Call her Ultra Violet.
Violet Mosses Brown, a resident of Duanvale, Trelawny in Jamaica is now the world’s oldest person. Brown was born in Jamaica on March 10, 1900, making her 117 years and 38 days old.
Emma Morano, who died in her Italian home at 117 and 137 days old on April 15, previously held the longevity record. Her birth on Nov. 29, 1899, made Morano the last person born in the 1800s.
When Brown was born, Jamaica was still under colonial rule under Queen Victoria. In 2015, Brown was given a letter by Queen Elizabeth II in honor of her 115th birthday.
The Gerontology Research Group (GRG) keeps a validated list of supercentenarians, those who have reached older than 110, so it didn’t take much to find out Brown was next in line. Following Brown on the list is Japan’s Nabi Tajima, who is 116 years and 256 days old.

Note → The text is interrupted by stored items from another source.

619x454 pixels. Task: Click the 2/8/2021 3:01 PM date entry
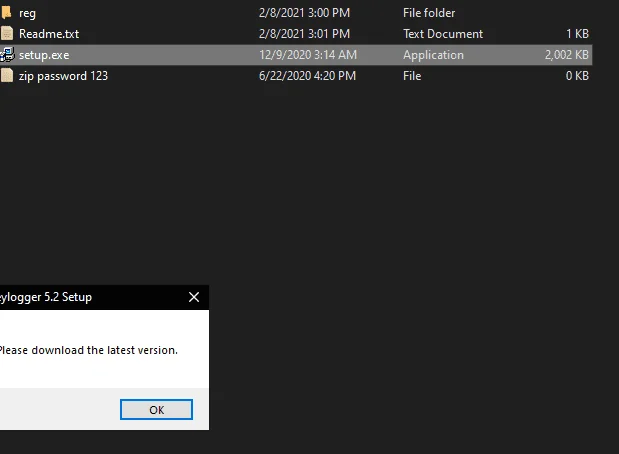click(x=304, y=34)
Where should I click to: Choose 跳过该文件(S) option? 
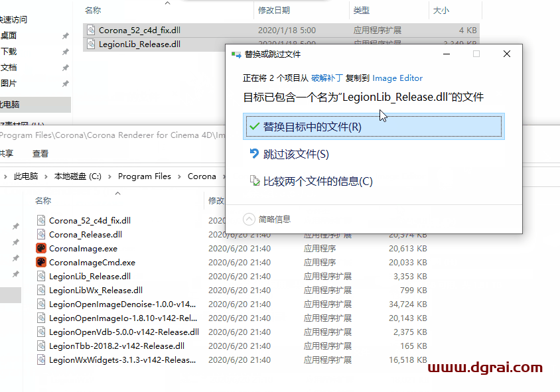click(x=296, y=155)
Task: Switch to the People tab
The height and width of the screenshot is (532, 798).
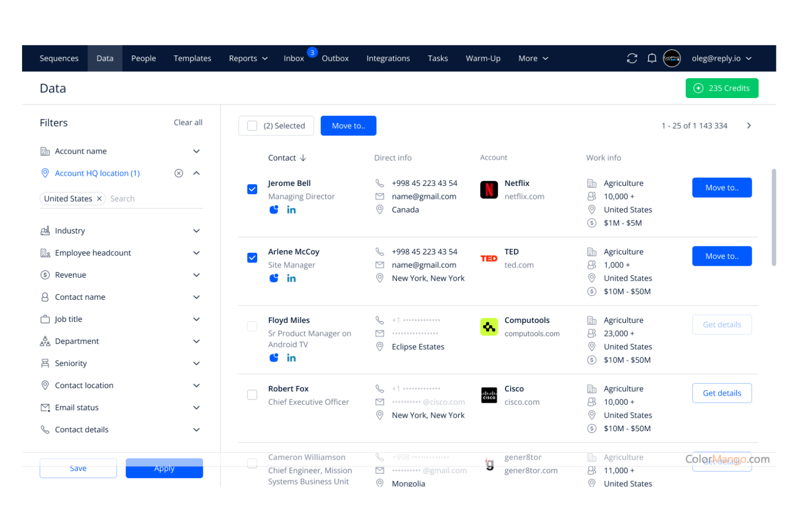Action: coord(143,58)
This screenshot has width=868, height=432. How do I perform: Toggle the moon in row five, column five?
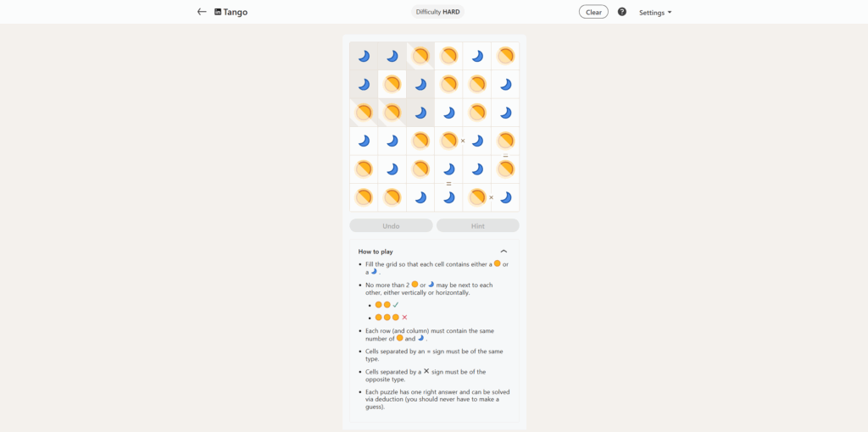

Brown told the Jamaica Observer Sunday that she feels “happy to be the oldest person.”
In an earlier 2010 interview with the Jamaica Gleaner, ”Aunt V,” as they call her, said, “hard work and good food” were the secret to her old age.

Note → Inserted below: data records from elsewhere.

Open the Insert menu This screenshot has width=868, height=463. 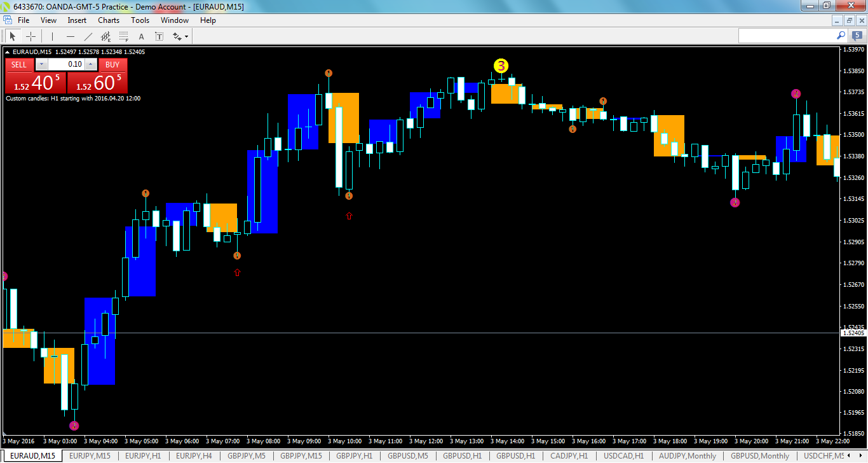[76, 20]
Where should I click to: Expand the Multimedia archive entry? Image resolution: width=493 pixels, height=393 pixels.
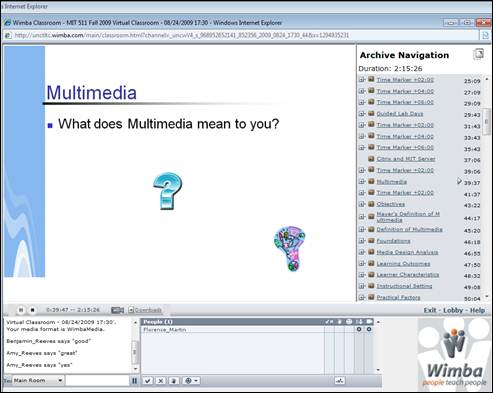click(362, 182)
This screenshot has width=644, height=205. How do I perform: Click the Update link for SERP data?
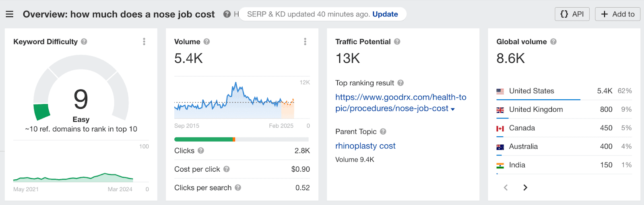pyautogui.click(x=385, y=14)
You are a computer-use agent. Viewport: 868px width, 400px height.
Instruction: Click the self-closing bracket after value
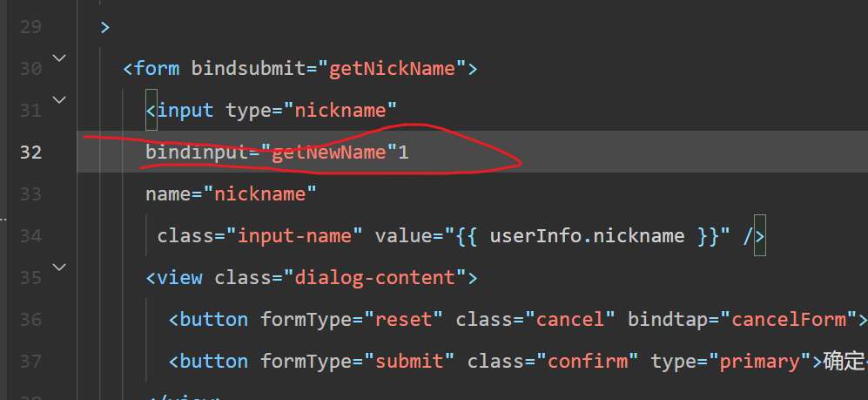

Brown’s son, Harold Fairweather, is 97, so clearly longevity runs in this family. Fairweather is thought to be the world’s oldest person with a living parent.
The Gerontology Research Group is considered an official consultant on supercentenarians by Guinness World Records. Guinness told the News that while they work with the GRG to verify the oldest living person, they will conduct additional research before awarding the next person in line the official title of World’s Oldest Person.
“There are a number of candidates we are researching at the present time, therefore there is no confirmation of the new title holder, nor will there be until our thorough processes are complete,” said Jakki Lewis, a Guinness World Records spokesperson.
Most supercentenarians, according to the GRG, are women. In this elite club, it’s 42 women to one man.